É ser vaidosa? Até que ponto a vaidade das meninas não é incentivada pelos apelos de consumo de produtos estéticos? É falar baixo? Até que ponto a voz da mulher deve ser baixa para não encobrir a opinião (ou os mandos) do “homem da casa”? Essas práticas arcaicas fruto do patriarcado que fere a todas nós estão sendo colocadas como o arauto da feminilidade por pessoas que simplesmente não refletiram sobre o que significa ser mulher em 2016 no Brasil. Precisamos urgentemente repensar esse conceito de feminilidade se quisermos falar sobre igualdade de oportunidades para os gêneros, se quisermos diminuir o número de vítimas de estupro na infância (e na vida adulta) e se quisermos um dia vislumbrar um mundo onde não precisaremos de uma lei como a Maria da Penha.
- Que forçação de barra, hein?
Para nós, para nós “forçação de barra” é ensinar as meninas que o trabalho de casa cabe apenas a elas, e que elas devem ser dóceis e submissas. Em uma sociedade como a nossa, em que uma mulher sofre algum tipo de abuso a cada ONZE minutos, não seria melhor apostar na autoestima das nossas meninas? Mostrar-lhes que o melhor é confiarem em si mesmas, nas suas potencialidades? Que já são seres completos?

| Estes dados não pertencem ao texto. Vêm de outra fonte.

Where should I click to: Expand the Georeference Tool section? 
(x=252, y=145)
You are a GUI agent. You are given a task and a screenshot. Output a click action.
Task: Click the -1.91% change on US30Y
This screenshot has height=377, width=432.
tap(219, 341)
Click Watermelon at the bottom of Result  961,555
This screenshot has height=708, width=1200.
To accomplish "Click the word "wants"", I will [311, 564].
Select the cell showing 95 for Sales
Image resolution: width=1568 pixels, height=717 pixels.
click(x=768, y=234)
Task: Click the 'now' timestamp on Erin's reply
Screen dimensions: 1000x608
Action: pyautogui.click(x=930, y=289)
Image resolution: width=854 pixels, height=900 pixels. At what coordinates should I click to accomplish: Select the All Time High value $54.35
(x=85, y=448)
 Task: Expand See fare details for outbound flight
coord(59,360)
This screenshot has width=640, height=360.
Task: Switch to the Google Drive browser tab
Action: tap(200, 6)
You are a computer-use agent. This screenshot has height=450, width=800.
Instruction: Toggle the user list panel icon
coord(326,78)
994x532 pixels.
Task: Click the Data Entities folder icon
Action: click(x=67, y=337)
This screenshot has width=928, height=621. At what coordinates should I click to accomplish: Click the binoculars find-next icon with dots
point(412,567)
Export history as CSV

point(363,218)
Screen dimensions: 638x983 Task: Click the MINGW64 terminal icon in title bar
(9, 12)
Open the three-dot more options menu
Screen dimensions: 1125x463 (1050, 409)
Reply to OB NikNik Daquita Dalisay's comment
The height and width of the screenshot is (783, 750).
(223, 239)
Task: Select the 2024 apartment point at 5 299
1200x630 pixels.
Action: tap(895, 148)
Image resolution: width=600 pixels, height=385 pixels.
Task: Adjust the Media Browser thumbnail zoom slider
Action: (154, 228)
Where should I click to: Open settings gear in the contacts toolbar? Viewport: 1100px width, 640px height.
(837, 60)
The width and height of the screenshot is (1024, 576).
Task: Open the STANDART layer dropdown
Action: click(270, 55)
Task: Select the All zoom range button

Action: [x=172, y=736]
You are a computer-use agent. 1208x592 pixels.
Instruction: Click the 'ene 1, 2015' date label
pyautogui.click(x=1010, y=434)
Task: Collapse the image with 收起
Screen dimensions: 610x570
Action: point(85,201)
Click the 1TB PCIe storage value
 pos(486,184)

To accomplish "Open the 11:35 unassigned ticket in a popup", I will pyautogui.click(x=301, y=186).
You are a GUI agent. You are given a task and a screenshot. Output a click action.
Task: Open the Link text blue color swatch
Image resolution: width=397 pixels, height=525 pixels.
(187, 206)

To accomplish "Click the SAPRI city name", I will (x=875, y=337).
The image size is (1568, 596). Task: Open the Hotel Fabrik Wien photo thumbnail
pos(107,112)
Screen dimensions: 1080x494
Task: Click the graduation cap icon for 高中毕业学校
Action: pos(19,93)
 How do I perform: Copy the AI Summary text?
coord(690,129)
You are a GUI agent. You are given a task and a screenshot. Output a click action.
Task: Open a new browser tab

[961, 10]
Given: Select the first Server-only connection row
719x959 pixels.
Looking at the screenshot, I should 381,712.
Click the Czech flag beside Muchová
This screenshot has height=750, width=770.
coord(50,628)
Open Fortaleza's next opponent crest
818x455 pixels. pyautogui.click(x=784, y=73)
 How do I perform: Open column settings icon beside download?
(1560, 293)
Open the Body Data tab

Essa tipo de expressão tende a observar as lutas pelos diretos como “mimimi”. Esse argumento ou comentário é vazio mas bem recorrente, pois representa a alienação daqueles que no fundo não percebem a urgência da igualdade porque não se sentem oprimidos por aquilo que apontamos como um problema.
No geral essas pessoas ou ocupam o lugar dos opressores, ou são os oprimidos hospedeiros: pessoas que buscam diminuir a luta alheia por que não se reconhecem nela. O que é preciso entender é que a questão de gênero é uma questão que permeia praticamente todos os debates sociais, e ninguém sairá ileso, pois, cedo ou tarde, precisa enfrentar essa questão se quiser compreender-se e compreender a sociedade em que está inserido.
As tensões de poder nesse quesito tendem a se acirrar cada vez mais a medida que as mulheres conquistem seus direitos (e não privilégios como muitos querem ver, por comodismo ou por falta de caráter). Se informar antes de emitir opiniões é essencial.
- E pode ser princesa também?
PODE! Pode ser princesa sim, se quiser. Nossa ideia é questionar muito o que as meninas acham que é ser menina.
(*) Larissa é mestre em filosofia da educação, professora de filosofia e curiosa em várias áreas e Mariana é jornalista, mãe de Nicolas, 6, e Letícia, 4. Aprendiz de yogini e viciada em séries. Ambas resolveram encarar o desafio de trazer a oficina de desprincesamento do Chile direto para o Brasil.